À la recherche d’une bague
Sunrise — Connor McDavid est arrivé au podium avec son air sévère, le même que d’habitude, vraiment, et il a rapidement fait cette confidence : « J’ai hâte que cette folie soit terminée. »
Cette folie, ça voulait dire cette foule médiatique massée devant lui, devant son podium, dans le cadre de cette journée des médias à Sunrise, passage obligé avant le début d’une finale de la Coupe Stanley.
Ça n’allait pas être son moment favori de la finale, et avec des questions un peu folles, souvent sans fil conducteur (« Quel est le côté le plus Hollywood chez toi ? »), on pouvait deviner que le capitaine des Oilers aurait préféré être ailleurs, par exemple dans un fauteuil de dentiste.
Mais il est resté là, droit comme un chêne, casquette vissée sur la tête, pendant une bonne vingtaine de minutes, à parler de cette finale qui s’en vient, du parcours effectué par son club avant d’arriver ici.
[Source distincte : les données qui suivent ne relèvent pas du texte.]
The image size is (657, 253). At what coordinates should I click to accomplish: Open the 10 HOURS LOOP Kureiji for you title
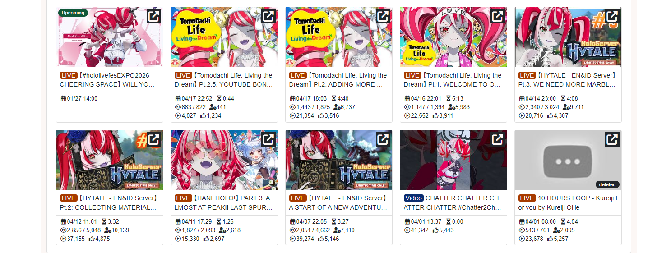click(x=568, y=202)

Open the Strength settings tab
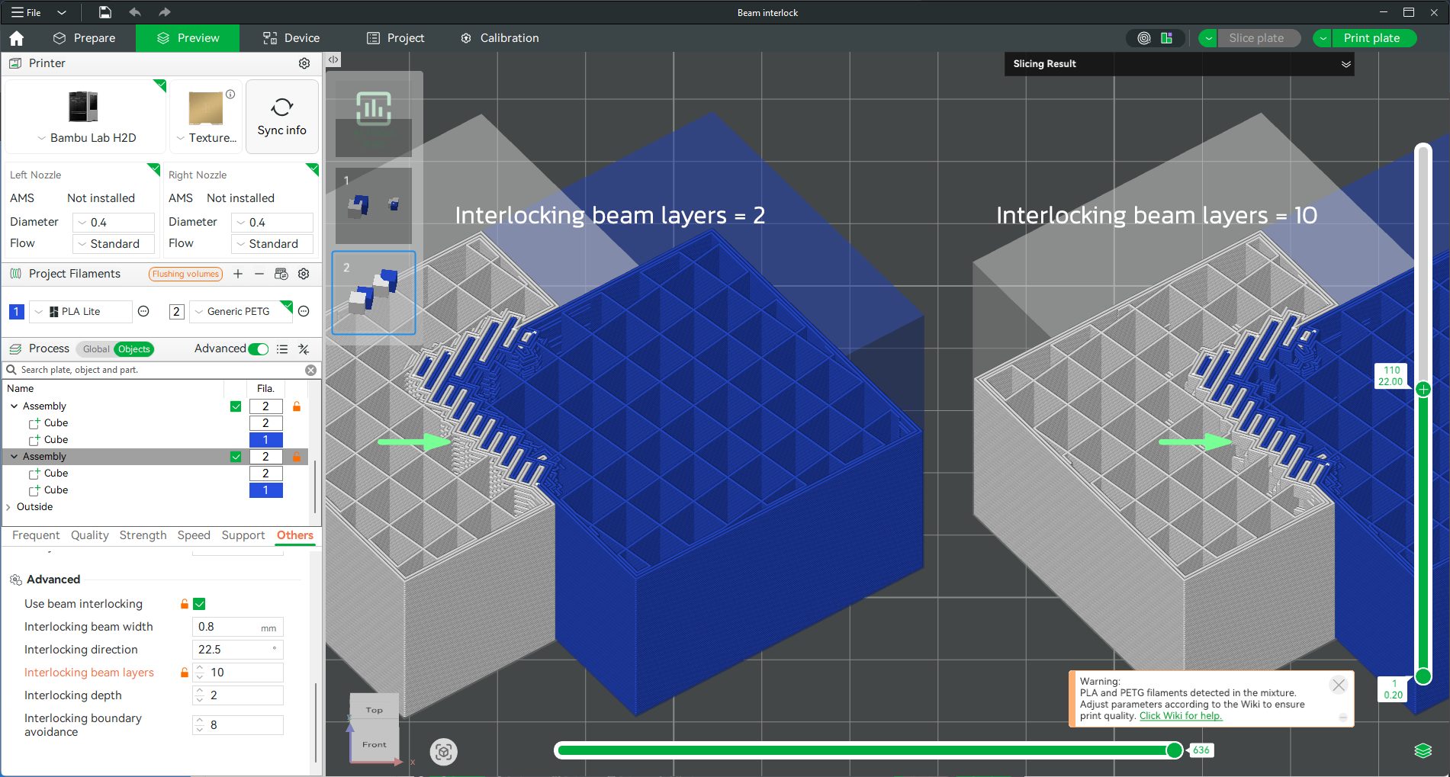point(143,535)
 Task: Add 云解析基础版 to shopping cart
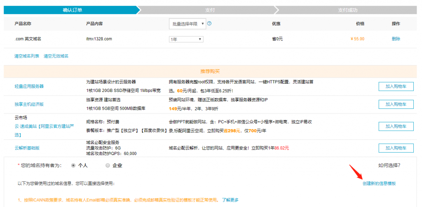396,148
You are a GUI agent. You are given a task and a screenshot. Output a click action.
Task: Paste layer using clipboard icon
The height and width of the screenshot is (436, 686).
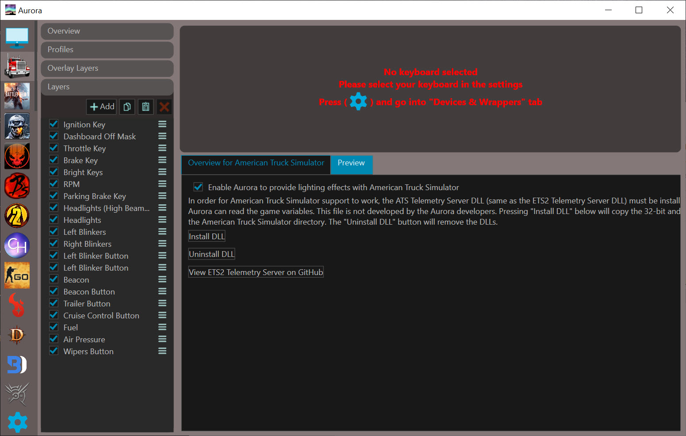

« On a compris qu’on avait une bonne équipe même quand les choses n’allaient pas bien pour nous en début de saison », a-t-il expliqué.
« Notre club s’est soudé, et ç’a été une bonne chose que d’avoir à faire face à cette adversité aussi rapidement dans la saison. On a prouvé qu’on pouvait surmonter tous les obstacles. »
— Connor McDavid
Connor McDavid a maintenant 27 ans. Il est avec les Oilers d’Edmonton depuis 2015, quand le club albertain l’a repêché avec le tout premier choix du repêchage cette année-là. En neuf saisons, il a seulement deux saisons de moins de 100 points au compteur, et encore, ça comprend une saison de pandémie écourtée, et ça comprend sa première saison, elle aussi écourtée, cette fois en raison d’une clavicule fracturée. Il vient de conclure 2023-2024 avec « seulement » 132 points, lui qui avait obtenu 153 points la saison précédente.
Mais tout le monde sait très bien ce qui lui manque : une bague de la Coupe Stanley.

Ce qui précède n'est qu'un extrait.